Nordstrom and Macy’s are banking that the middle ground offering between luxury and fast fashion — quality products at an accessible price point — will stand out to consumers and keep them coming back.
But competing with players like Shein, which routinely drops thousands of new, inexpensive items per day, is a difficult game. It’s unclear if younger consumers actually look to stores like Macy’s or Nordstrom to discover brands, and the promise of higher quality only is likely not enough to wean them off fast fashion’s low prices and speedy delivery.
With that, companies also are working to compete with fast fashion players on speed. Macy’s has accelerated its development timelines for production, including partnering with DoorDash for same-day delivery; Nordstrom expanded part of its manufacturing base to Los Angeles in order to move up production times for seasonal and trend-driven items for BP.
Additionally, Fred Segal and Nordstrom both reassessed pricing based on shifts it observed in consumer behaviour. The changes made at Fred Segal, Ashley Petrie, the store’s senior vice president of merchandising, said, resulted in a much higher sell-through and demand for accessible emerging designers.
“These brands would almost immediately sell out as soon as they launched,” said Petrie.
Nordstrom went so far as to buy a stake in Topshop and its sister brands in July, further cementing a strategy forward to bring name recognition to more fast fashion styles in its offering.
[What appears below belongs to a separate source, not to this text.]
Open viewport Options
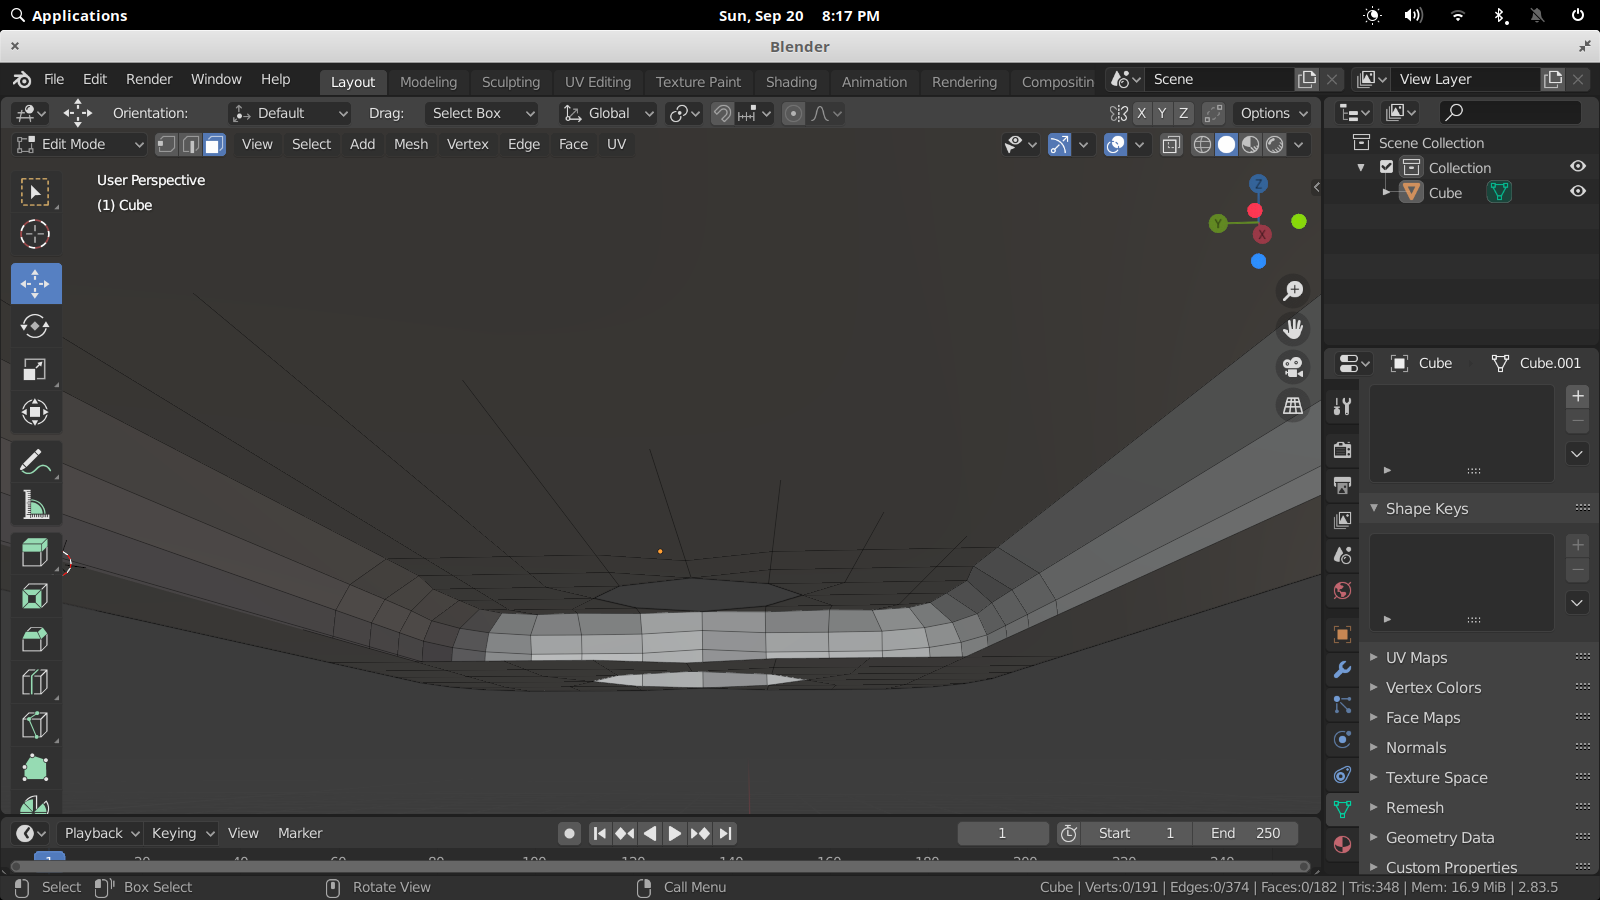This screenshot has height=900, width=1600. click(x=1272, y=113)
That also includes hosting a roster of collaborations, a key driver for the company moving forward along with its private label offering.
Still, the company is toeing a hard line. BP’s collaboration with Portland-based brand Wildfang, for instance, included a range of graphic T-shirts and neon garments that were similar in appearance to those often sold by a Gen-Z focused or fast fashion brand — but at a much higher price point. Several of the garments are currently on sale from anywhere between 30 to 50 percent off.
Other companies are betting on a mix of collaborations and other exclusive offerings. Fred Segal, for example, is acquiring and reviving shuttered labels to sell exclusively in hopes of mining Gen-Z’s love of nostalgia, rather than building out new private label brands.
Camp Beverly Hills was the first brand it relaunched, acquiring the license for the 1980s sportswear line in April of this year. The line was a success for the company, with 25 percent of inventory sold on the first day and a large increase in traffic to the website following the release. Now, Lotman said he’s currently looking to expand the line beyond Fred Segal to include more retail partners.
“The strategy is pretty simple,” said Lotman. “It’s been more about finding the product that really attracts them and then letting people know that we currently have it.”
Editor’s Note: This article was revised on 31 August, 2021. An earlier version of this article misstated that Jen Jackson Brown’s title is executive vice president and president of Nordstrom product for young adults and kids. Jackson is executive vice president and president of Nordstrom product group, young adults and kids categories.